ENGINEERINGNET.BE - Adrien Dolimont (36) a déjà passé la moitié de sa vie en politique au sein du parti libéral MR. À 18 ans, il entame des études d’ingénieur, devient docteur-ingénieur puis consultant indépendant. En 2022, il met sa carrière en pause pour se consacrer pleinement à ses mandats politiques.
Êtes-vous d’abord un politicien et puis un ingénieur ? « Je suis toujours un ingénieur, et un ‘homme politique’ », corrige Adrien Dolimont. Le terme ‘politicien’ a pour lui une connotation négative. Sa famille a toujours été active dans la politique locale. Le jeune libéral a grandi sous l’aile de son grand-père, Marcel Nicaise, qui fut échevin puis bourgmestre de Ham-sur-Heure-Nalinnes en 2000.

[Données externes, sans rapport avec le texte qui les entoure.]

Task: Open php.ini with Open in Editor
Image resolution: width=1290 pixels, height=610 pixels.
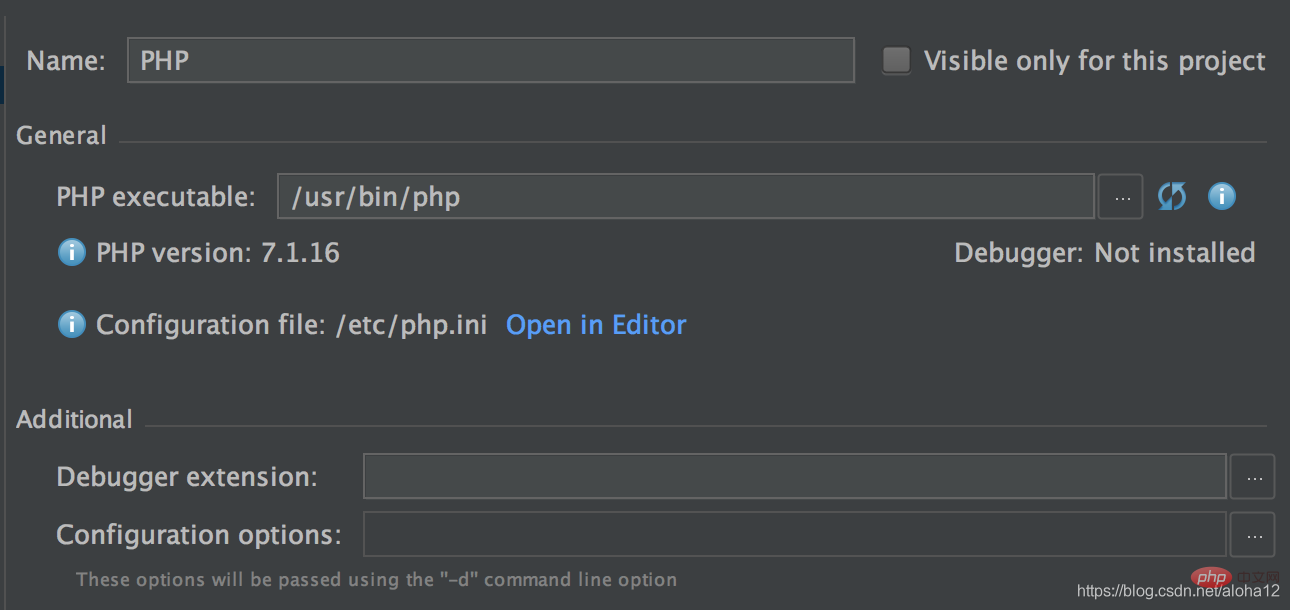Action: (x=596, y=325)
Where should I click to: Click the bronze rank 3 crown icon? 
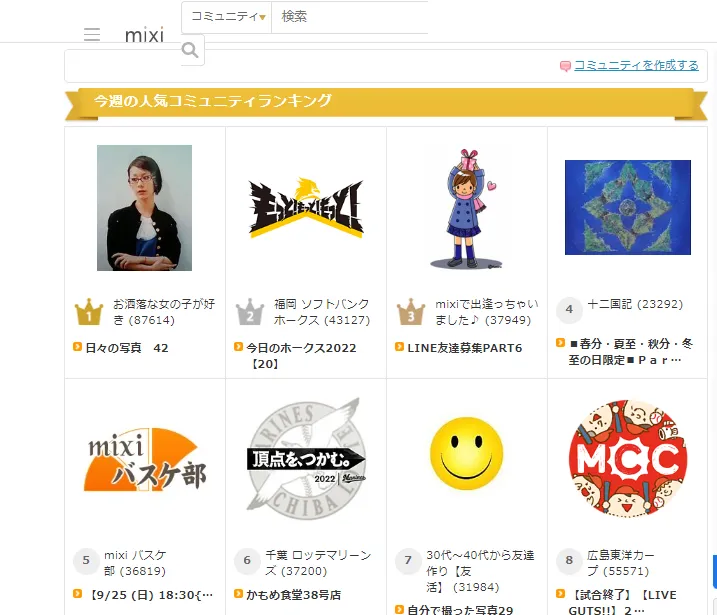pos(411,312)
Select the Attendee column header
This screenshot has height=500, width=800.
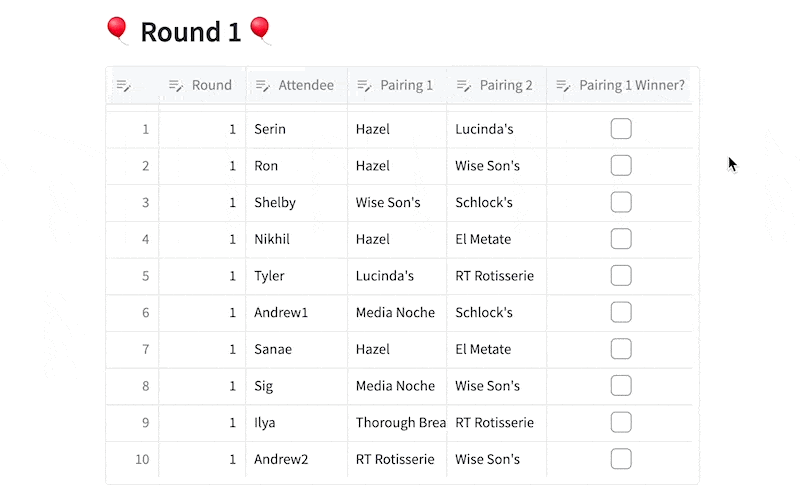tap(296, 85)
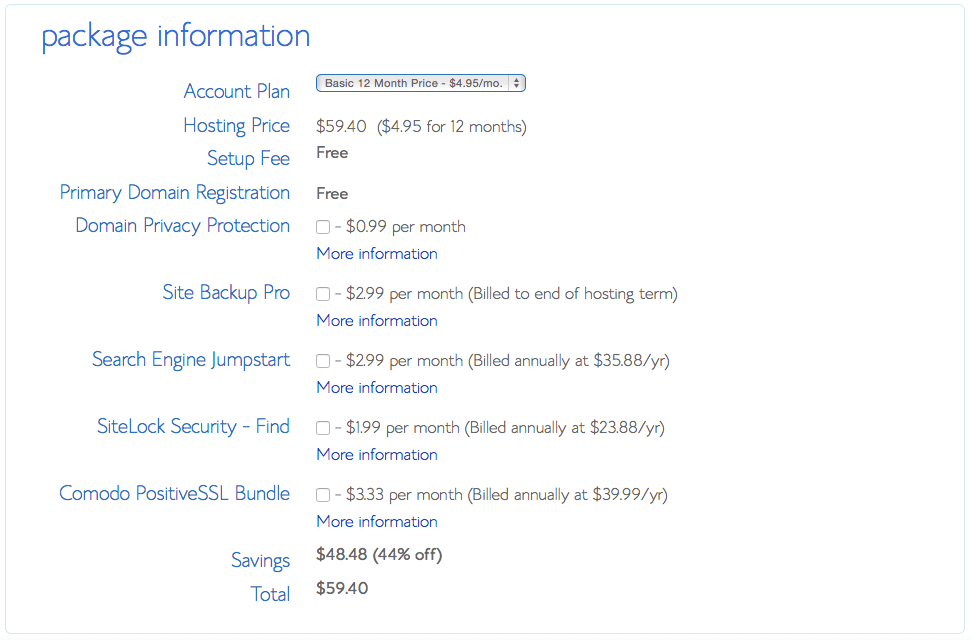Screen dimensions: 972x640
Task: Open More information for Domain Privacy Protection
Action: pyautogui.click(x=376, y=253)
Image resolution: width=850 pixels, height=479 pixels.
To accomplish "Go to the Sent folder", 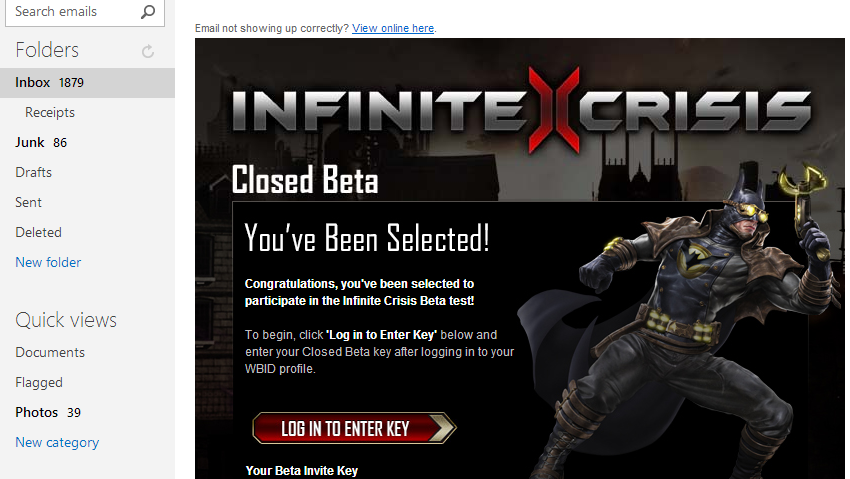I will coord(28,203).
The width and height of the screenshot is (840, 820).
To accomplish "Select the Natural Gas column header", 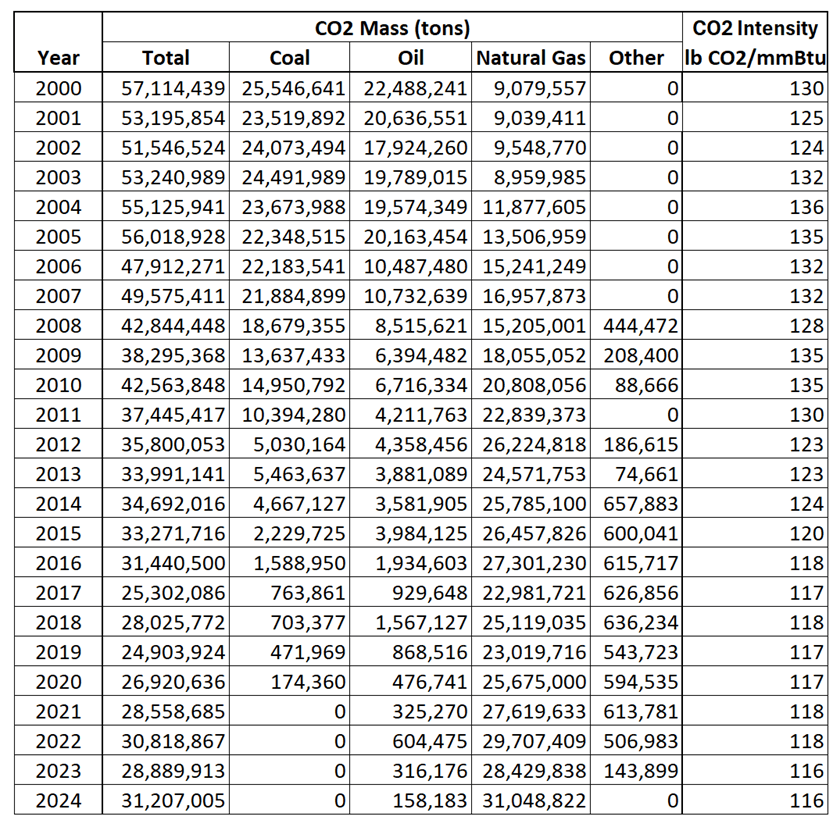I will click(531, 58).
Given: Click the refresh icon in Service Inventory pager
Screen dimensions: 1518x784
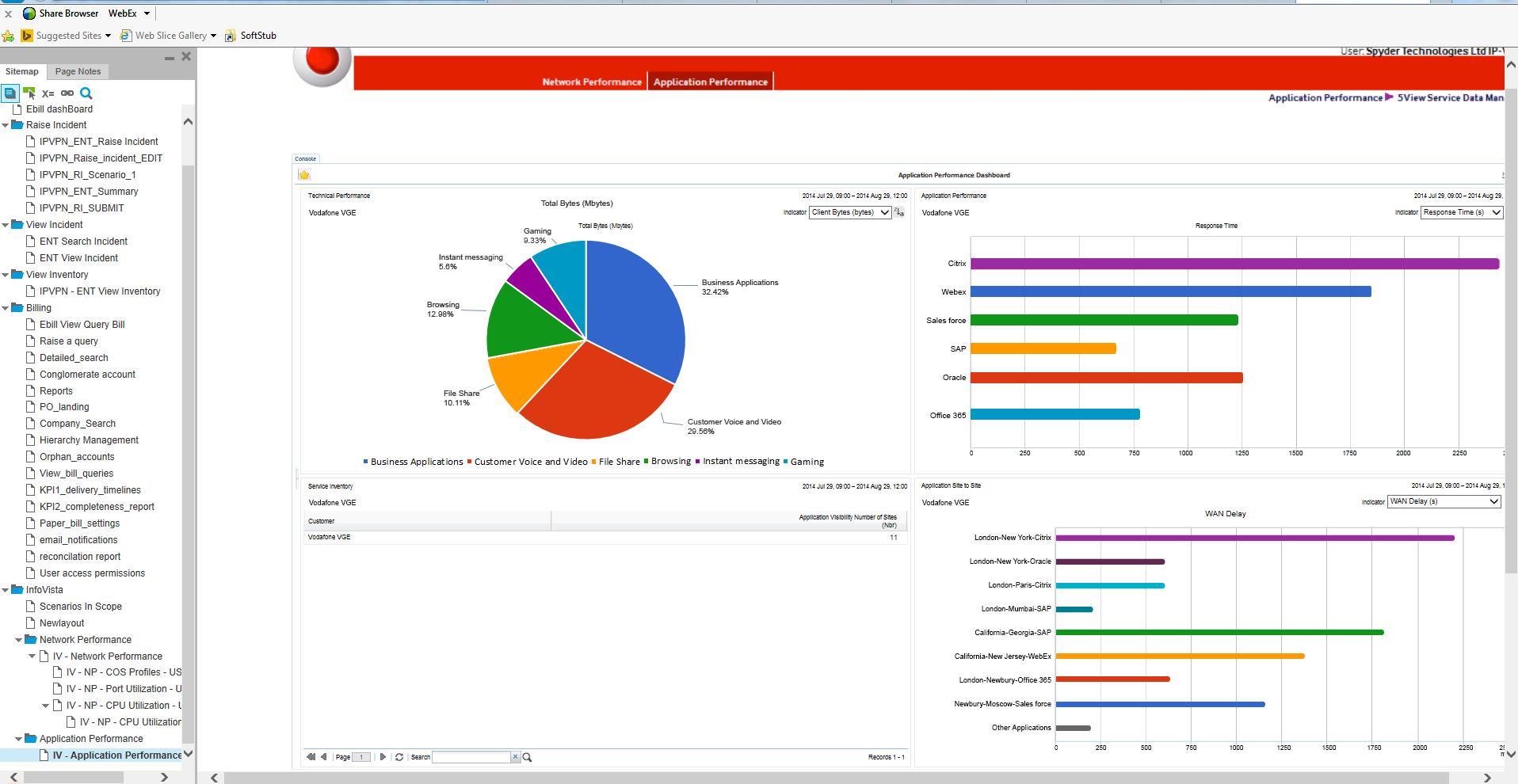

Les libéraux font de bons scores durant plusieurs décennies. À 18 ans, Adrien Dolimont se présente aux élections communales, à l’avant-dernière place. Il est élu et accède au collège du bourgmestre et des échevins. Le ‘plus jeune échevin du pays’ - responsable de la Jeunesse, du Folklore et de l’informatique - succède à son grand-père, qui reste son mentor. En 2018, Adrien Dolimont devient premier échevin et président du CPAS.
En janvier 2022, il prête serment en tant que ministre wallon du Budget, des Finances, des Aéroports et des Infrastructures sportives, sur proposition du président du MR, Georges-Louis Bouchez. Adrien Dolimont n’était pas encore élu au Parlement. Aux élections de juin 2024, il tire la liste du MR à Charleroi-Thuin, remporte près de 20.000 voix de préférence et un siège au Parlement. Il devient Ministre-président du gouvernement wallon et bourgmestre empêché de Ham-sur-Heure-Nalinnes. Il siège au sein du nouveau gouvernement de la FWB (Fédération Wallonie Bruxelles) en
tant que ministre de la recherche scientifique.

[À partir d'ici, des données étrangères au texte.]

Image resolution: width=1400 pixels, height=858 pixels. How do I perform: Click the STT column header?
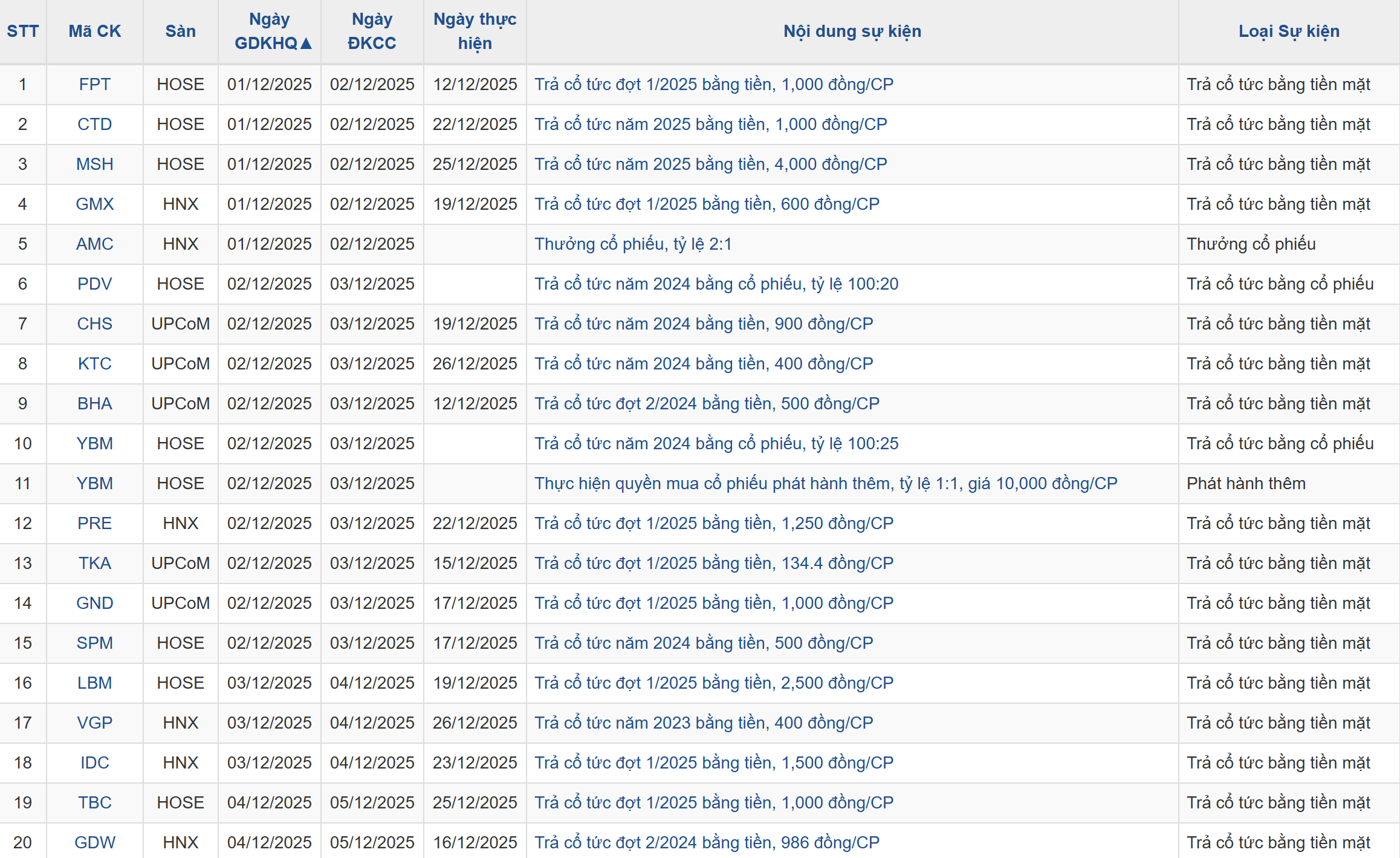click(x=23, y=31)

L’étudiant devient docteur puis indépendant
Adrien Dolimont a commencé ses études d’ingénieur à l’Université de Mons. « En cinquième année, mon professeur de mathématiques m’avait conseillé de faire des études d’ingénieur. J’ai toujours été passionné par les sciences. Je voulais comprendre les choses. » Il a des idées et veut les réaliser. Un jour, il monte un moteur de tondeuse à gazon sur un vélo avec un ami et sillonne les rues de la commune sur son bolide. « On en a parlé pendant longtemps. » Il prend toujours autant de plaisir aujourd’hui. Son père était professeur de langues germaniques – le néerlandais – à l’athénée de Châtelet et sa mètre directrice de l’école communale de Nalinnes.

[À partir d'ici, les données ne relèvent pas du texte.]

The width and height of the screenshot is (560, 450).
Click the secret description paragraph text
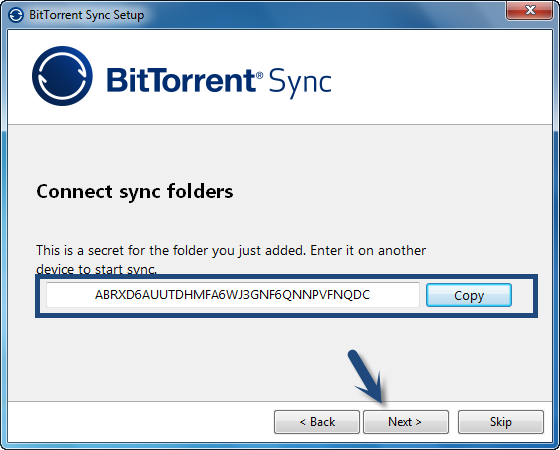pyautogui.click(x=231, y=259)
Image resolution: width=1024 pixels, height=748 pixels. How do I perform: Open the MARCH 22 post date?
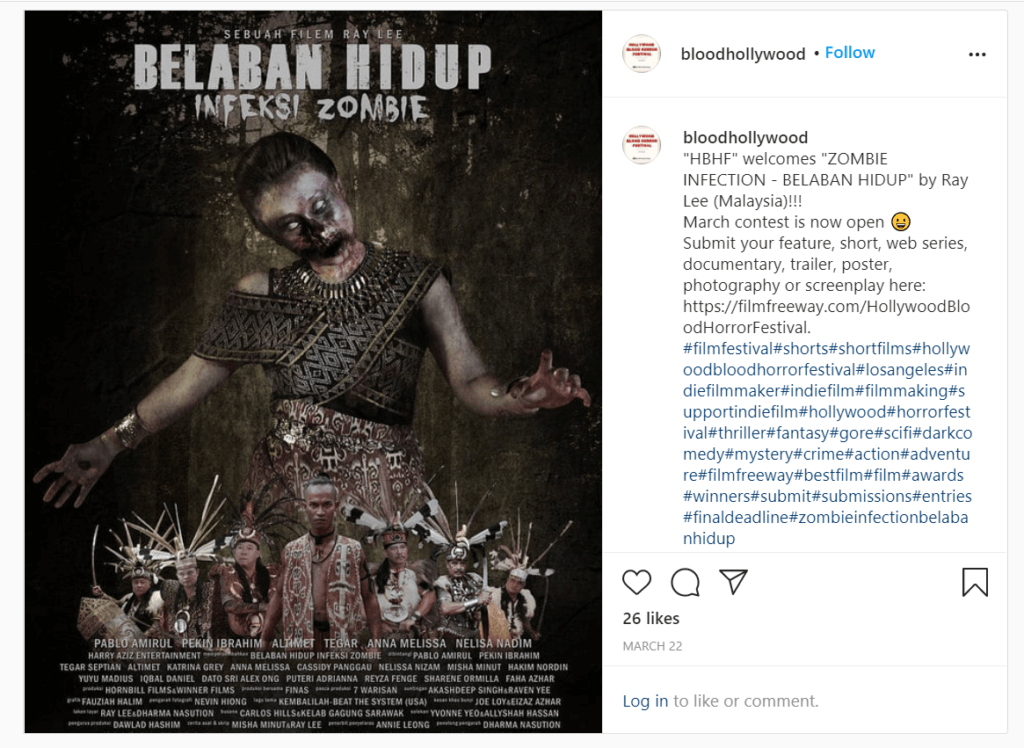click(x=652, y=646)
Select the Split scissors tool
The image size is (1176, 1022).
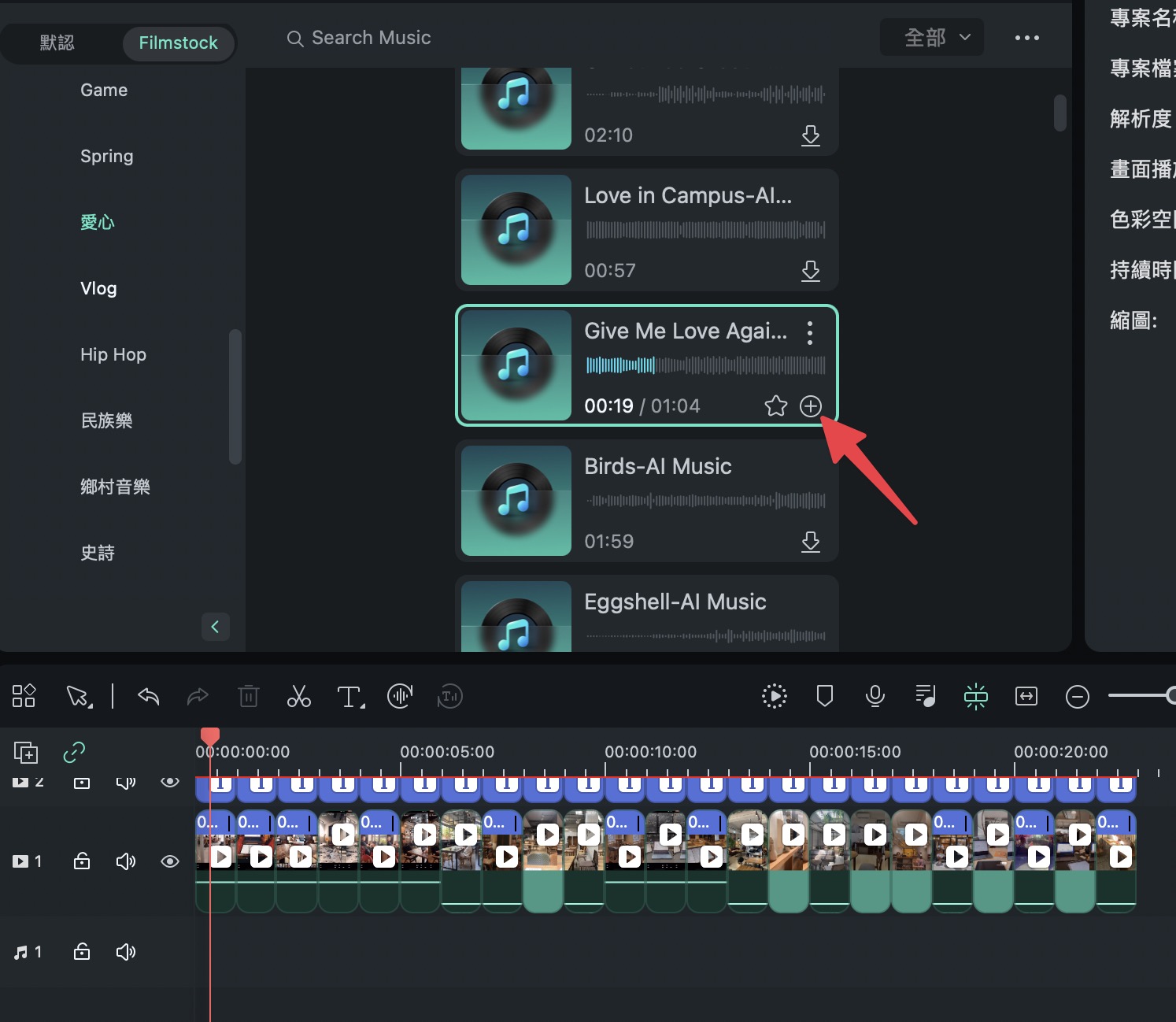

« J’ai été le premier ingénieur de la famille. » En 2011, il décroche un master en sciences de l’ingénieur (génie mécanique, énergie et automatisation) mais rejoint le projet UMONSter avec lequel l’université participe au Shell Eco-marathon en 2011.
« Mon professeur m’avait proposé de faire un doctorat mais je n’y avais pas vraiment réfléchi. Je consultais déjà les offres d’emploi. » Il n’opte pas pour la recherche fondamentale mais quelque chose de plus concret, de pratique. Il choisit l’impression 3D et la technologie de fusion par faisceau d’électrons EBM (Electron Beam Melting). Il était le seul à l’université à travailler sur ce sujet, ce qui n’avait rien de surprenant car il n’y avait pas de machine à faisceau d’électrons … Il collabore avec Sirris qui en possède une petite à Gosselies.
« J’ai travaillé sur l’Arcam A2 qui avait la taille d’un réfrigérateur. » Il a approché le motoriste Safran qui possédait un Arcam Q20 ‘aussi grand qu’un double frigo’. Adrien Dolimont s’intéresse à la caractérisation des poudres ainsi que la mécanique d’impression par faisceau d’électrons. Il étudie les résultats d’impression, la tension du matériau après soudage/impression, les technologies de post-traitement et l’impact de la gravure chimique sur les dimensions de l’impression, par exemple. « C’était multidisciplinaire. » Parallèlement, il encadre les étudiants en tant qu’assistant pédagogique.
Après son doctorat, Adrien Dolimont se met à son compte, d’abord en tant que project leader freelance Clean Piping Pharma Industries chez Etech, l’entreprise nivelloise spécialisée dans les tuyauteries pharmaceutiques et leur maintenance. Deux ans plus tard, il fonde son entreprise. « Je voulais utiliser ma matière grise et conseiller. J’ai rapidement appris … » L’énergie l’intéressait aussi. Durant cinq mois, il est responsable administratif chez ESI srl qui développe des solutions photovoltaïques intelligentes pour notamment les supermarchés. « La plus grande installation produisait plusieurs centaines de kilowatts et elle fonctionne toujours. »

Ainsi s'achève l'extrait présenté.